Task instructions: Exactly the lines below, starting with the one containing "Where should I click to: Click the 461." and going on through the one containing "Open Help for boundary conditions", must be reproduced, both ends included, and no pictures with them.

Data entries
..........

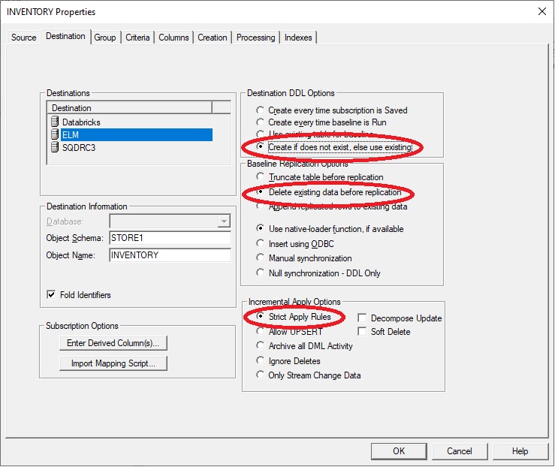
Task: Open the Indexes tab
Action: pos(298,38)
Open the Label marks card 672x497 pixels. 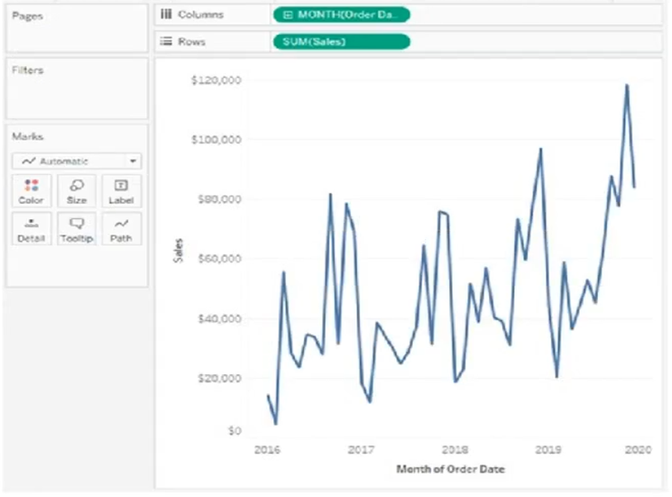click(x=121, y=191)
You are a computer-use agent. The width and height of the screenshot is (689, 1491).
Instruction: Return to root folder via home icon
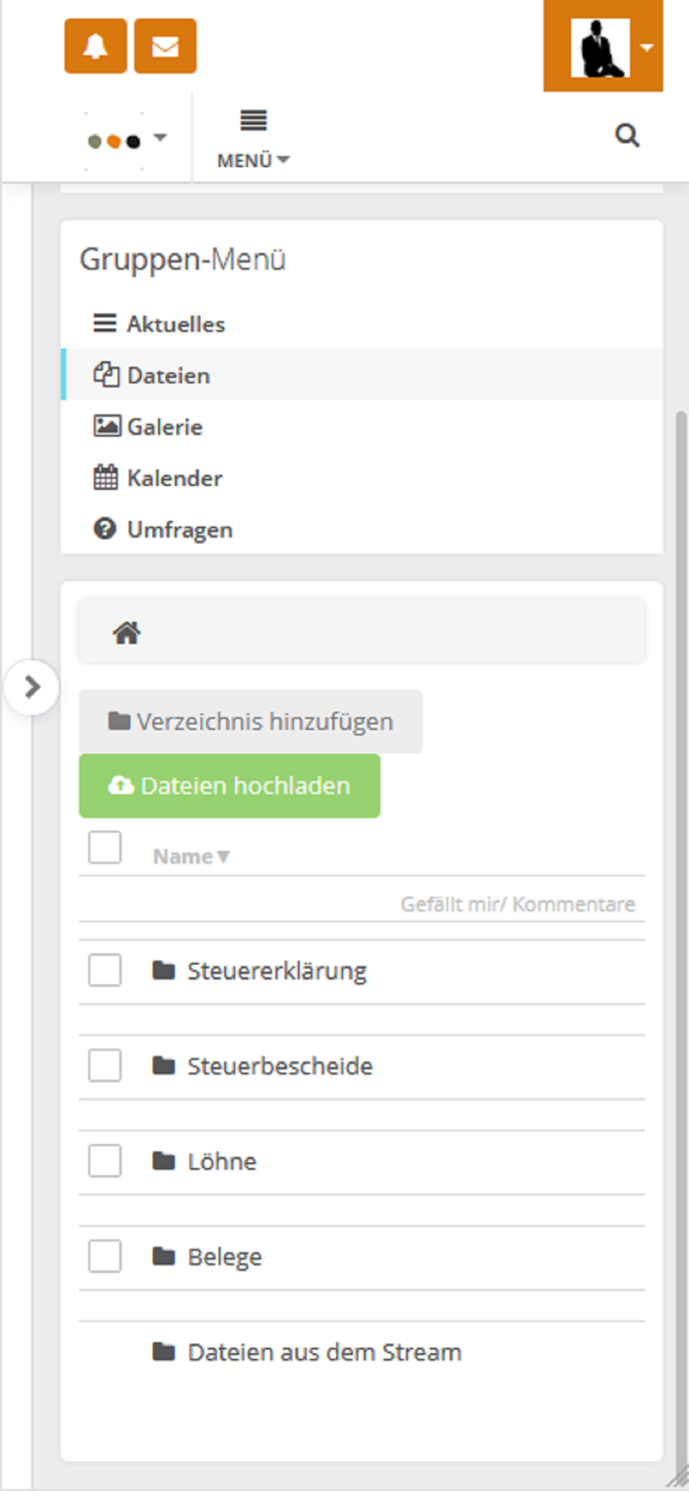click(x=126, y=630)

..........

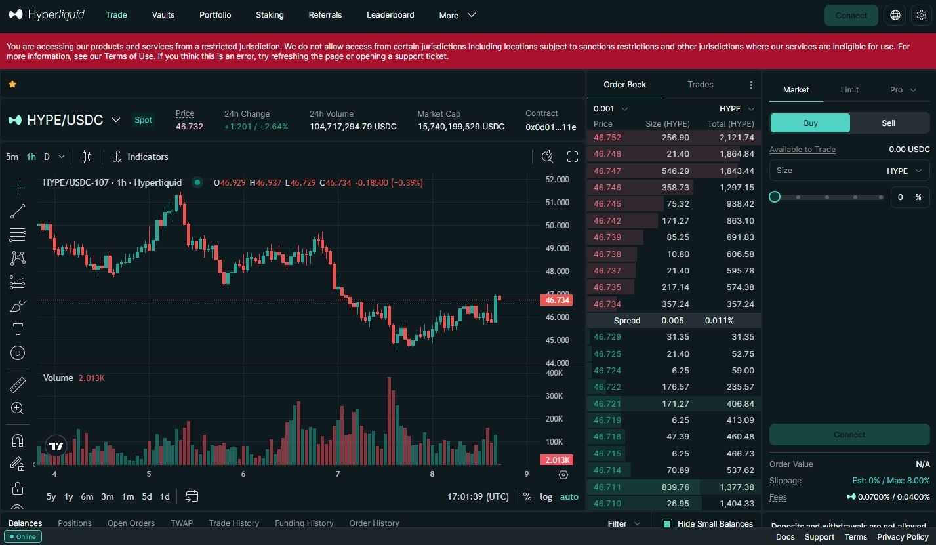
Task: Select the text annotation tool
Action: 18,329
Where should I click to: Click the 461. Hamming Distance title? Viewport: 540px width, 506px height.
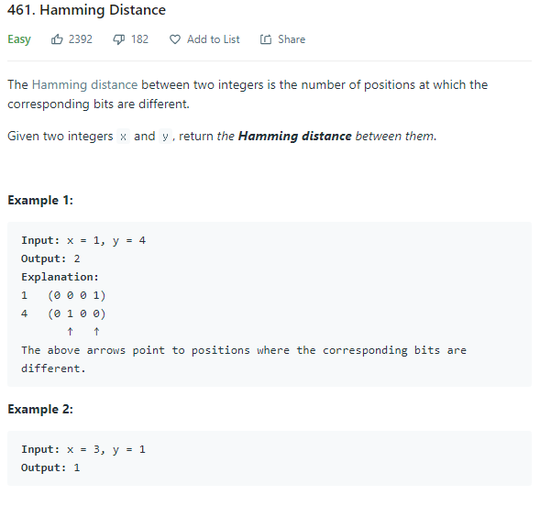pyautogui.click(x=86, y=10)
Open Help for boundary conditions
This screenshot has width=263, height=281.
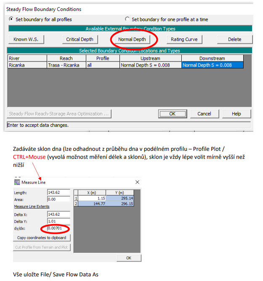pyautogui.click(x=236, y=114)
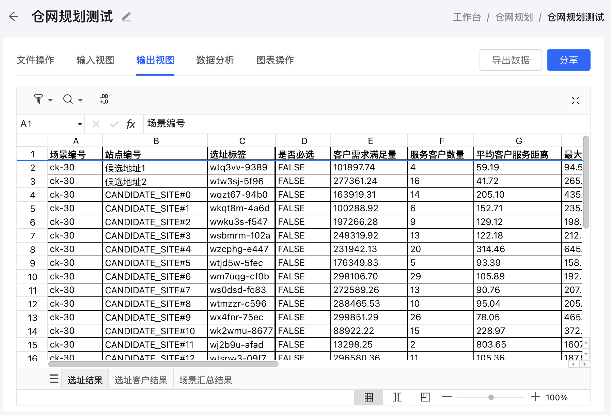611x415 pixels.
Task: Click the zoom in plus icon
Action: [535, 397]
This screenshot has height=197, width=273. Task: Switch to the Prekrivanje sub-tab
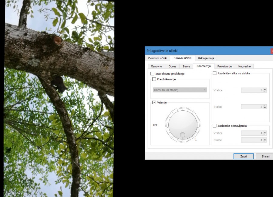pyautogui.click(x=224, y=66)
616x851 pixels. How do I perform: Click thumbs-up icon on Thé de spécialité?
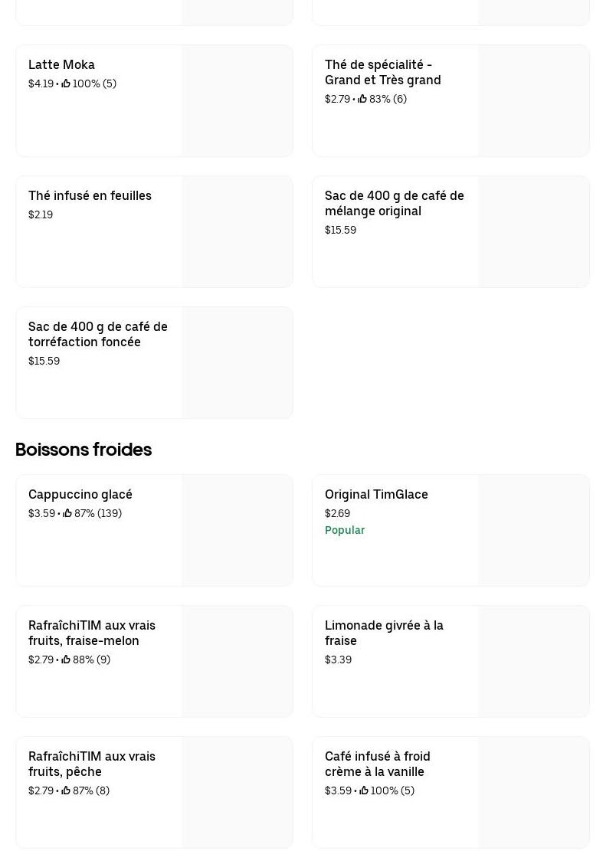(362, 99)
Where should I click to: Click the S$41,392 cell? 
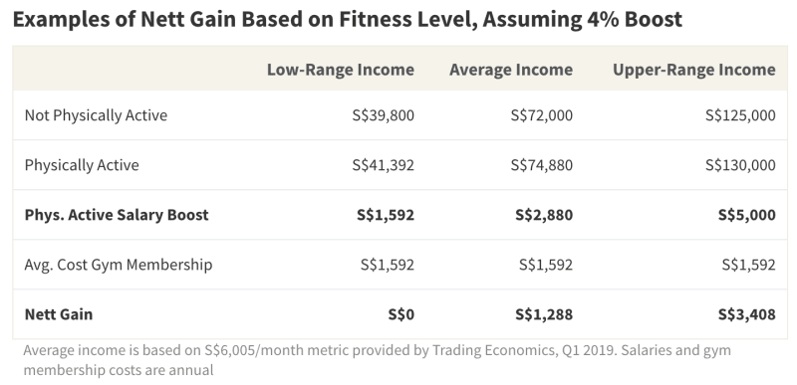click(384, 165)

..........

Answer box:
Where should I click to: Click the 461. Hamming Distance title? Viewport: 540px width, 506px height.
pyautogui.click(x=86, y=10)
Open Help for boundary conditions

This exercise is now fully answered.